Оссолинский — с того времени как склонил короля отказаться от войны с Турцией, повернул его к первоначальному плану похода и уничтожил преобладающее влияние венецианского посла, — сделался вновь горячим приверженцем королевских замыслов, и стал во главе действия. Он умел изгладить в умах мысль о заговоре с королем против шляхетских вольностей, и разгласил по всей Польше, будто бы король отказался от войны с Турцией по его убеждению. Великопольские сенаторы благодарили его за королевское письмо, «в котором де нас его королевская милость уверяет, что ничего такого не замышлял, что причинило бы ущерб нашим правам, и так как ваша милость был и есть причиною того, за это вашей милости много благодарны».
Перемена в образе действий Оссолинского очевидна. Через девять дней по разрыве с Венецией, канцлер явился у венецианского посла и, между прочим, сказал ему, что «можно бы и не оставлять начатого дела, еслиб только король был уверен, что не будет оставлен», а через несколько недель уведомил Тьеполо, что сенаторская рада соберется в Кракове и что король нуждается в помощи.
Король действительно нуждался в помощи, то есть в деньгах, так как после краковской рады намеревался двинуться во Львов и начать кампанию.

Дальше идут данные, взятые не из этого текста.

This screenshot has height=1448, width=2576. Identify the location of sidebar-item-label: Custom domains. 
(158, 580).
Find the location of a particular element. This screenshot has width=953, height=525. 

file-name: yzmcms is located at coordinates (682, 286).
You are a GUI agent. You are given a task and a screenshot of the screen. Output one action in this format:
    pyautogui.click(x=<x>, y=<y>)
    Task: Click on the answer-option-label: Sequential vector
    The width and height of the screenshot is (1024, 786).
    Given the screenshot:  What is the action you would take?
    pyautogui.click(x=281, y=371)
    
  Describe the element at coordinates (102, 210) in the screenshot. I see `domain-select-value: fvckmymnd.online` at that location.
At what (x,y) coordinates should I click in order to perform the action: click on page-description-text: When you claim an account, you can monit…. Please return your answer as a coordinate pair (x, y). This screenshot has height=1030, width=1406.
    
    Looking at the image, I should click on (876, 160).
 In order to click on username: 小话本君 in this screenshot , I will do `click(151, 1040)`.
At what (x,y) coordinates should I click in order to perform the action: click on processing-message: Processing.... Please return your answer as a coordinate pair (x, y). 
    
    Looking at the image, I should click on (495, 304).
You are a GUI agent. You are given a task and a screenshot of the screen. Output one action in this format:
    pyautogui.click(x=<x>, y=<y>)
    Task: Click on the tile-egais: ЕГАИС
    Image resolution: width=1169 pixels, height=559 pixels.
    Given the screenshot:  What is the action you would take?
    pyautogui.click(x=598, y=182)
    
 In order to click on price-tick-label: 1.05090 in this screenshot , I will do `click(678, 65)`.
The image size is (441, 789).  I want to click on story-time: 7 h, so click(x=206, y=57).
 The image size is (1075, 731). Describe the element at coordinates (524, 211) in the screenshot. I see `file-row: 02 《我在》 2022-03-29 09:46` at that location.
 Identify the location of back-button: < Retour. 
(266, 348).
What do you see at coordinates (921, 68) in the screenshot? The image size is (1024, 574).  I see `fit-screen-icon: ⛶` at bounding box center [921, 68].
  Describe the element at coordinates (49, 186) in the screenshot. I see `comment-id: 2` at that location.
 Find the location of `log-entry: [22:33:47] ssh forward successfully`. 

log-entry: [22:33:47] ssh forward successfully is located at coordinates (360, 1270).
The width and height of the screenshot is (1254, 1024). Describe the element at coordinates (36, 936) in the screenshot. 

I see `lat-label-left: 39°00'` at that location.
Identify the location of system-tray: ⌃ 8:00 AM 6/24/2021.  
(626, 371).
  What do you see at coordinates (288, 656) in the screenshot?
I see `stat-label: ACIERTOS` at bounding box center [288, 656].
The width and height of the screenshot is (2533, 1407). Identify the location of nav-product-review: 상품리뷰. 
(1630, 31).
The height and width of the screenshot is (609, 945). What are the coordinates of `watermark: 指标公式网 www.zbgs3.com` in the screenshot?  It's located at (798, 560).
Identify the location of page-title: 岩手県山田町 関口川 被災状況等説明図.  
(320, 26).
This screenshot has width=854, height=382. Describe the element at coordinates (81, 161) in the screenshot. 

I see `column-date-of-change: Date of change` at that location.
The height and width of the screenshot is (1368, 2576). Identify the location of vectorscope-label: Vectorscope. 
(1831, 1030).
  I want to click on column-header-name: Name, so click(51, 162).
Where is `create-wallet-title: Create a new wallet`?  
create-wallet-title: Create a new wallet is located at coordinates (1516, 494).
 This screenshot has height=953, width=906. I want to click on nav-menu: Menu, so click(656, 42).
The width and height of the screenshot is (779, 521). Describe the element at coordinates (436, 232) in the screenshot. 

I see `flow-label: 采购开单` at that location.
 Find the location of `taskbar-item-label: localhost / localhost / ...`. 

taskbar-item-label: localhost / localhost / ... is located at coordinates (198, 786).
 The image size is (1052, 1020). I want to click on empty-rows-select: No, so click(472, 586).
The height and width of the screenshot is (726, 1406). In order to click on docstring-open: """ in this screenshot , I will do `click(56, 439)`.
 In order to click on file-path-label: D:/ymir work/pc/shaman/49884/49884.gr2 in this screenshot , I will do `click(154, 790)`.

27 (17) июня выехал он из Варшавы в Краков, и в день его выезда выступило ко Львову 3.000 пехоты. Повеление вывозить остальные пушки было приостановлено, дабы не возбудить подозрения.
В Ченстохове король снял с себя саблю, положил на алтарь Богоматери и велел освятить хоругвь новосформированных гусар. В этом акте поляки видят его возвращение к мысли об учреждении ордена и рыцарства Беспорочного зачатия: тем и другим он мог надеяться привлечь охотников к войне с неверными.
17 (7) июля после коронации королевы, в Кракове состоялось первое заседание сенаторской рады. Король представил ей то самое, что повторял уже целый месяц: уверял, что никогда ничего противного праву делать не намеревался; что о войне с турками не думал; что желал только предупреждать ордынские набеги, но и войны с татарами не имел намерения начинать без дозволения Речи Посполитой, чему де доказательством служит созванная рада; приготовления же и договоры с христианскими державами делал в надежде, что Речь Посполитая, несомненно, согласится на эту войну. Потом представил сенаторам причины, которые склонили его мысли к татарской войне. Эти причины были: готовность Москвы воевать заодно с Польшей и ослабление Турции, которым надлежит воспользоваться. Но совсем умолчал о казацком союзе с татарами, из опасения, чтоб этот секрет не сделался предметом толков. Наконец, просил присутствующих, чтобы не только сами согласились на Турецкую войну, да и Речь Посполитую искренно к тому приводили.
Сенаторов было в раде 19; предводительствовали ими 5 бискупов. Все они знали уже о задуманном открытии кампании, усиливались отвлечь короля от войны и склоняли к созванию чрезвычайного сейма; наконец объявили, что без третьего, то есть «рыцарского сословия, второе сословие, (состоявшее из сенаторов) и первое (представляемое особою короля) не имеют права решать вопрос о предполагаемой королем войне.
Такую же декларацию получил король письменно и от сенаторов отсутствующих. Так называемый гремиальный (задушевный) лист великопольских сенаторов и шляхты, адресованный к королю и коронному канцлеру, признавал, как отеческую попечителность монарха, так и пользу войны с Ордою; «но поелику» (писали великополяне) «речь идет здесь о войне наступательной, которой без согласия всех трех сословий начать нельзя», то они просили Владислава — свои королевские предначертания приспособить к общественному праву и приостановиться с военными действиями, доколе сейм не согласится на татарскую войну, которая де может навлечь на государство войну Турецкую: ибо и турецкий «император» должен за своих подданных, и король не на татар, а на турок готовится.
Краковская рада продолжалась три дня. Оссолинский поддерживал мнения сенаторов, как объявил об этом сам в ответе великополянам. Согласились наконец в том, что король сзовет 23 (13) октября сейм и уведомит все державы, с которыми начал договоры, чтобы прислали на сейм послов с определенным и твердым объявлением, чего Речь Посполитая может от них надеяться в случае войны. Наконец, сенаторы признали войну с татарами необходимою, обещали склонять к ней шляхту, просили только «униженно», чтобы король не выезжал во Львов и не возбуждал этим турок, а лучше употребил то время на поправление своего здоровья. Король отвечал, что должен посоветоваться с коронным гетманом, а когда ему советовали лучше вызвать к себе гетмана, или через верного человека объявить ему свою волю, он оставил этот совет без ответа и удалился.